Task statement:
Where the word "Share" appears in a line below, copy the whole line.

(Data extract begins)

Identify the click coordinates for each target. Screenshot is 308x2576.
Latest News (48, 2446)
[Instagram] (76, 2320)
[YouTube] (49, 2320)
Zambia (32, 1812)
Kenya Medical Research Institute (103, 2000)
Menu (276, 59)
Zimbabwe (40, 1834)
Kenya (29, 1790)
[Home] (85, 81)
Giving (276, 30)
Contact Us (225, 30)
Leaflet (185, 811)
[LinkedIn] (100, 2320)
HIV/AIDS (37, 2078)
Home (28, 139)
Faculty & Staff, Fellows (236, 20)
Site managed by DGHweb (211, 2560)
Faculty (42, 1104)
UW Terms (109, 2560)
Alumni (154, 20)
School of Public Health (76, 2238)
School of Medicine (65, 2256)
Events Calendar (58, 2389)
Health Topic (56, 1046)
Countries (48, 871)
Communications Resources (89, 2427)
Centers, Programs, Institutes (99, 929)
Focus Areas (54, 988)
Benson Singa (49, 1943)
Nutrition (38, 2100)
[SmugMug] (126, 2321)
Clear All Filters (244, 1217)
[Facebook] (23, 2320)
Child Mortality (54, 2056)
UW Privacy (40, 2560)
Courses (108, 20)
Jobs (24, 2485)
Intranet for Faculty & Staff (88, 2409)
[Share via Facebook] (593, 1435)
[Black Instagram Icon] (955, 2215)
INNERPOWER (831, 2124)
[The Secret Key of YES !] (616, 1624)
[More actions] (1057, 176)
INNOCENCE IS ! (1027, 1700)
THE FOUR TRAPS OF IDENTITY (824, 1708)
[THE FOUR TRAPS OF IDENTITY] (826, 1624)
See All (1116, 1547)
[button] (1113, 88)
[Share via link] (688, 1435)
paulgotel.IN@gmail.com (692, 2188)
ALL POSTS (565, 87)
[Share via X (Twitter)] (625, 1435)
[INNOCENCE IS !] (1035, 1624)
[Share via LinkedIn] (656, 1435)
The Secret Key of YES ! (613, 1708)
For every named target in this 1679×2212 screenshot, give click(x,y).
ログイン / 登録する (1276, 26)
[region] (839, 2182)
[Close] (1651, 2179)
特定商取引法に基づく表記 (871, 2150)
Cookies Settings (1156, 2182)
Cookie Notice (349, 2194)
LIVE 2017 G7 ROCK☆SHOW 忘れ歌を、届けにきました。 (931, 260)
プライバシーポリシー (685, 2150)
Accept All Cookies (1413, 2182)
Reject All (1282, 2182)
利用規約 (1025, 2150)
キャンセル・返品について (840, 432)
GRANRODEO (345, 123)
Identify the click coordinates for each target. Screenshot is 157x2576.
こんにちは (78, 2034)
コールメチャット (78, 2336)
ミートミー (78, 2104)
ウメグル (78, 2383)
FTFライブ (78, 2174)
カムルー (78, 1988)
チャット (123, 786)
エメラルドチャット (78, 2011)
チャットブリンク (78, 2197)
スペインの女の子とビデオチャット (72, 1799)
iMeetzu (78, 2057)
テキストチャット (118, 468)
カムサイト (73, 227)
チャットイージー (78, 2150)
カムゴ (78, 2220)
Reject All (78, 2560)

(Data extract ends)

Finished task:
[Share via Facebook] (593, 1435)
[Share via link] (688, 1435)
[Share via X (Twitter)] (625, 1435)
[Share via LinkedIn] (656, 1435)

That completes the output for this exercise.